Theme Park wouldn't be a good game even if it didn't have ANY bugs. It suffers from a symptom common to a lot of games, lack of replayability. Once you've built your first park, you've seen and done it all. The only variation between parks will be it's layout. Each park however will function in exactly the same way, regardless of layout or economic factors. The crowds always react in exactly the same way, regardless of where in the world you are (they dress the same for Antarctica as they would for California, they'll still want plenty of ice cream and cold drinks, even in Antarctica, and the rides placed closest to the park entrance will be your most popular - which means that in all of your parks the simple Tree House ride will be more popular than any Roller Coaster you build !).

The subgames within Theme Park aren't well developed either. One might think that a research component would add some variability to the game in that you would never know which rides/concessions you were going to get and when. But no, once you've built your first park, you've seen all the rides and concessions you're going to. They never vary in function, order of appearance, or number. The 20-odd rides and 17 concessions you get with the game is it. Why Bullfrog didn't realise that this limitation severely detracts from one's desire to play the game again is beyond me. It seems like such a simple thing to add a routine that would randomize the rides and concessions you would get at the beginning of each game. I would have much prefered to see the three disks (almost 7 M) that are wasted on the animations (after all, how many times does anyone ever look at opening animations ?) given instead to a whole bunch of extra rides and conces- sions, different kinds of food in appropriate areas of the world, diff- erent dress for the crowds where appropriate, and the extra graphics re- quired for each ride and concession (especially), so that you can rotate and place them anywhere you please, instead of the single facing Bullfrog offers (all concessions must have their entrance on it's south side, thus limiting their placement in your park).
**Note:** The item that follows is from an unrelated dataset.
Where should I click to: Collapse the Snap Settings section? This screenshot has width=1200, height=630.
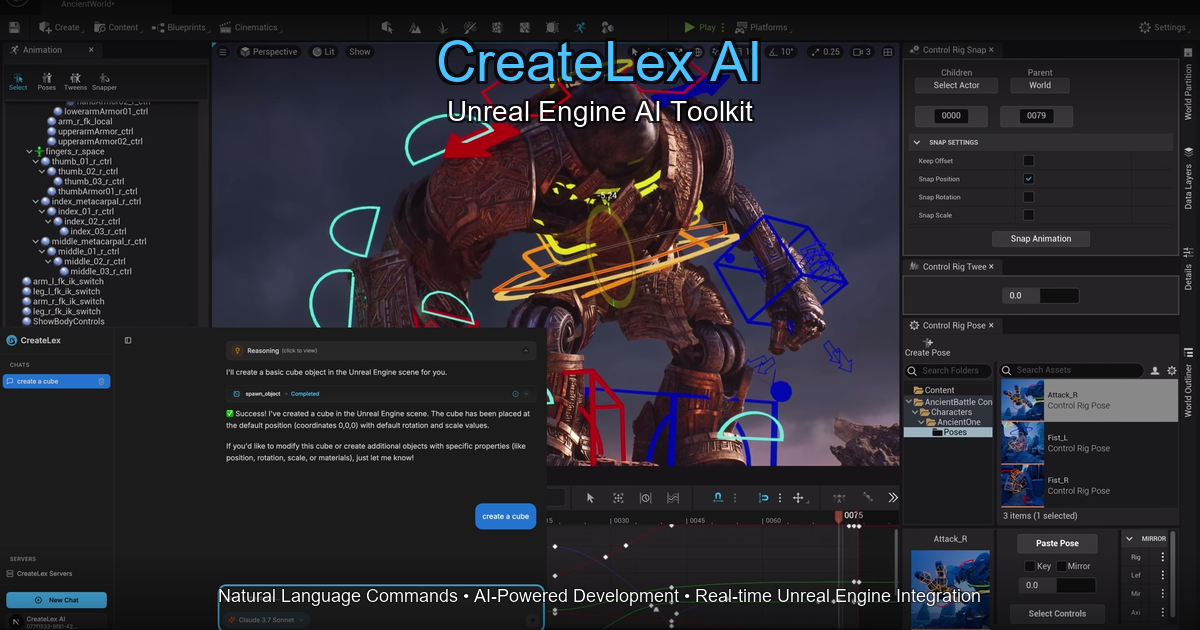click(x=917, y=141)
The financial aspect of the game is equally disappointing in that it is as boring as any other spreadsheet style game, without offering the same number of options for those who enjoy this type of play, as in games like Detroit and Air Bucks. You can buy stocks for instance, and very easily buy out the entire issue of an opposing park's stock and, that's where it ends. What else can you do ? Well gee, you can sell them I sup-pose. What fun. Why did they bother ? Why didn't Bullfrog take this one step further and let you steal that park's ride designs, or 'borrow' it's cash, or even allow you to thereby create your own Theme Park empire, a la Walt Disney ? Instead, we have a stock market option which is nothing more than a nuisance (just buy all your own stock ASAP), and a static economic model that creates the pitfall of many a great game idea - a standard formula for success. Once you discover the right price point for everything in the park (heck, the Advisor will even tell you this), you never have to change it.
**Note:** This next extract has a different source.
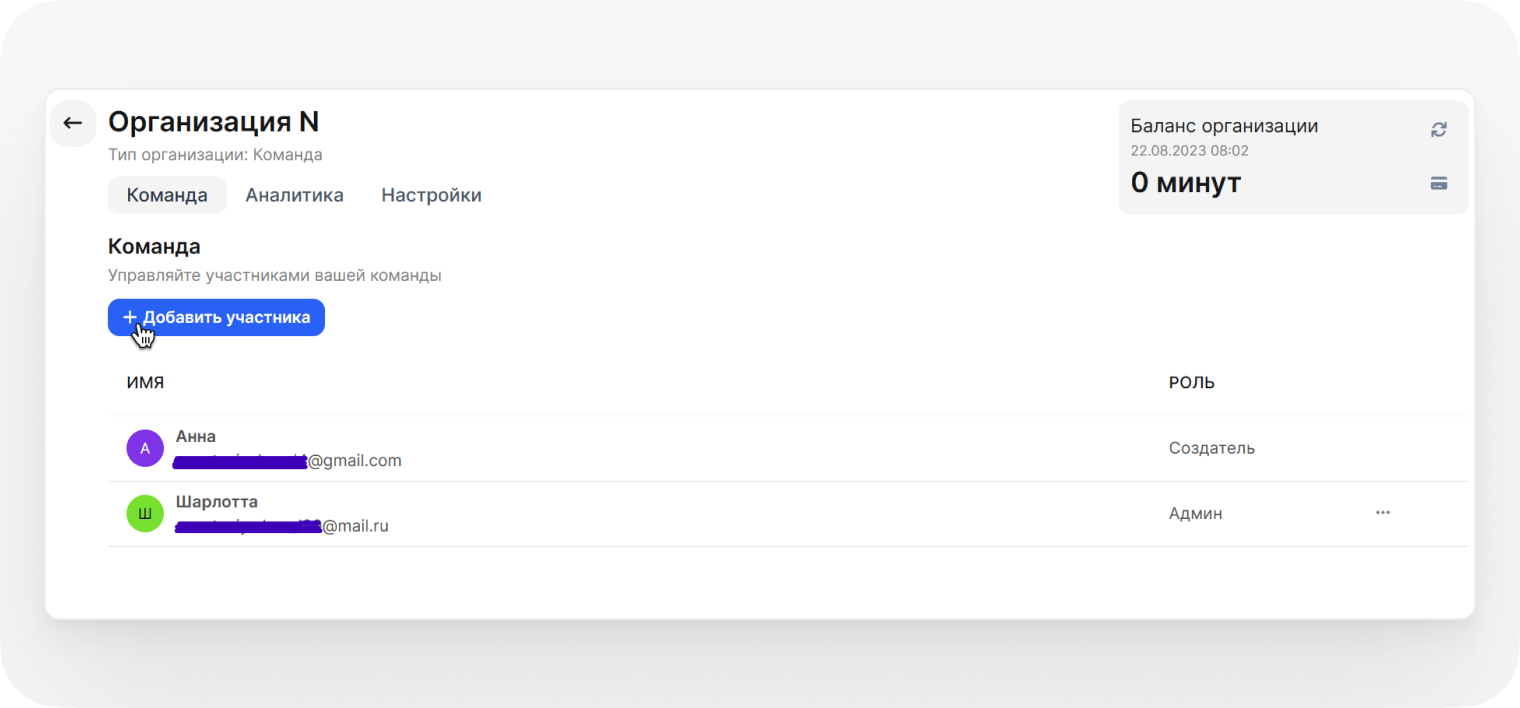
Task: Click Шарлотта's green avatar
Action: 145,514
And that's the trouble with Theme Park. Once you've found the formula for success, much like an adventure game, there is no point in playing it again. Like SimCity, it's a great concept, reasonably well designed and crafted, but poorly executed.

And what is that formula ? The prices the Advisor will tell you about. You make the crowds in your park happy by placing a few "Entertainers" here and there and by turning on the fireworks. That's it.

If you still want to take a look at Theme Park, do yourself a favor and get a hold of the demo from PC Gamer and some of the British mags and play that instead (remembering that the same requirements need be met to run the demo as the full game). You will be limited to the same rides and concessions you start with at the very beginning of the full game, and all the subgames are disabled, but you will get a very good idea of what the game is like.